◆ **Records for the task**
● ● ● ● ●

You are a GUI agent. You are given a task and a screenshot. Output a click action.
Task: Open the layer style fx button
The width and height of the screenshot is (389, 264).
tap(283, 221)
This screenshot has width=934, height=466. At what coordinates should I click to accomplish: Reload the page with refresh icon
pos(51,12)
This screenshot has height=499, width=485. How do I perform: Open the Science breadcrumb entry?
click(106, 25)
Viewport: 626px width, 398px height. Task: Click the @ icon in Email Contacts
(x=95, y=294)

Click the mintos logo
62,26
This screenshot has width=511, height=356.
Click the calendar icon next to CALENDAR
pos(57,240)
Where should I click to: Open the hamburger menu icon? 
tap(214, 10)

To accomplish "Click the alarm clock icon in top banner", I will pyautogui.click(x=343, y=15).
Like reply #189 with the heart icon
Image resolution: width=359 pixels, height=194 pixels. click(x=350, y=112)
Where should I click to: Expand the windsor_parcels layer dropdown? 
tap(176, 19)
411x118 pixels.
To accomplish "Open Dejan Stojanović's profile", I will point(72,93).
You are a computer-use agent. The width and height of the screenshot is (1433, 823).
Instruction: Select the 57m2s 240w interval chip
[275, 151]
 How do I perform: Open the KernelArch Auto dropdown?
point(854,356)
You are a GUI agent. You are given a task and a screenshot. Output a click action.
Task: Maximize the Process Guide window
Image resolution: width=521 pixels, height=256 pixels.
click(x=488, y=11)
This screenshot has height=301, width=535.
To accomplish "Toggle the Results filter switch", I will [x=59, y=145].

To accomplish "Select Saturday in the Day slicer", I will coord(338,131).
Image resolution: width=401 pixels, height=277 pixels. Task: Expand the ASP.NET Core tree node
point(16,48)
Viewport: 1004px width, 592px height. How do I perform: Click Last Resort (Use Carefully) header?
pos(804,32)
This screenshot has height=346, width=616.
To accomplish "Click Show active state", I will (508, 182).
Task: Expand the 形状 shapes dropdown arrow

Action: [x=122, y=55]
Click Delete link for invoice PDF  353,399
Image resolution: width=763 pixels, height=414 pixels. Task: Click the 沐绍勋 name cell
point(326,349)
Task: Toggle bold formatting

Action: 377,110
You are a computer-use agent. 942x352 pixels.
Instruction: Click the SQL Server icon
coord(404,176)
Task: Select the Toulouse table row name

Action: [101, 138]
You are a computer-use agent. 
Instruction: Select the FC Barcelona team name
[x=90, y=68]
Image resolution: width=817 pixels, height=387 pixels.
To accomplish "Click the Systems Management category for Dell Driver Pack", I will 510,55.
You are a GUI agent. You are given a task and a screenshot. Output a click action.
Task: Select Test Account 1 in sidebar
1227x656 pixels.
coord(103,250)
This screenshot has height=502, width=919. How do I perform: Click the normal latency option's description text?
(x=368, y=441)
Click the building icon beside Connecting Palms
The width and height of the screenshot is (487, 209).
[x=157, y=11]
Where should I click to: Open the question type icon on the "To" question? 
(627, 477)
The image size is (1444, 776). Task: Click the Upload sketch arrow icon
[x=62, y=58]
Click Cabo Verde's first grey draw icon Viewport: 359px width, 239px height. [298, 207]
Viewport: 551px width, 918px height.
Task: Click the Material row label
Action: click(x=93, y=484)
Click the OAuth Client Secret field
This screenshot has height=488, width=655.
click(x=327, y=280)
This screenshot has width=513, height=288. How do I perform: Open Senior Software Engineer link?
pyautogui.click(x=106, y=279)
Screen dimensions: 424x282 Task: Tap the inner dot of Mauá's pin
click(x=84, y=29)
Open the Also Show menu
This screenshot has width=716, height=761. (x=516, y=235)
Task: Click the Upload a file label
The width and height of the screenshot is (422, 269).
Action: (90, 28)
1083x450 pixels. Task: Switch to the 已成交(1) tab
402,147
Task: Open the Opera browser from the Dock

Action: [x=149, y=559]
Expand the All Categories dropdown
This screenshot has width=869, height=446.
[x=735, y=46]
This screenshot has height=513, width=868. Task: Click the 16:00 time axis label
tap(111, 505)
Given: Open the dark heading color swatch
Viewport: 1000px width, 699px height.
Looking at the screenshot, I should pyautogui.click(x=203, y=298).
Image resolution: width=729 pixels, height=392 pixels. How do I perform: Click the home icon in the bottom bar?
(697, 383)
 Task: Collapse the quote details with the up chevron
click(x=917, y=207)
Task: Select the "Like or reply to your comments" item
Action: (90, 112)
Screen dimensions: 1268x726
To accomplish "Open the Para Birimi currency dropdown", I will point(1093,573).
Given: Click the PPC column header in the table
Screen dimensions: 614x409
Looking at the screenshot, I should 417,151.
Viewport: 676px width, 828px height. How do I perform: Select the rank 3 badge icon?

● ● ● ● ●

Reproduce the listing word for word, from its first line up to and including the line that contains "I will point(72,93).".

◆ **Finished answer**
You are a GUI agent. You are given a task and a screenshot. Output a click action.
Task: Open the layer style fx button
The width and height of the screenshot is (389, 264).
tap(283, 221)
This screenshot has width=934, height=466. At what coordinates should I click to accomplish: Reload the page with refresh icon
pos(51,12)
This screenshot has height=499, width=485. How do I perform: Open the Science breadcrumb entry?
click(106, 25)
Viewport: 626px width, 398px height. Task: Click the @ icon in Email Contacts
(x=95, y=294)

Click the mintos logo
62,26
This screenshot has width=511, height=356.
Click the calendar icon next to CALENDAR
pos(57,240)
Where should I click to: Open the hamburger menu icon? 
tap(214, 10)

To accomplish "Click the alarm clock icon in top banner", I will pyautogui.click(x=343, y=15).
Like reply #189 with the heart icon
Image resolution: width=359 pixels, height=194 pixels. click(x=350, y=112)
Where should I click to: Expand the windsor_parcels layer dropdown? 
tap(176, 19)
411x118 pixels.
To accomplish "Open Dejan Stojanović's profile", I will point(72,93).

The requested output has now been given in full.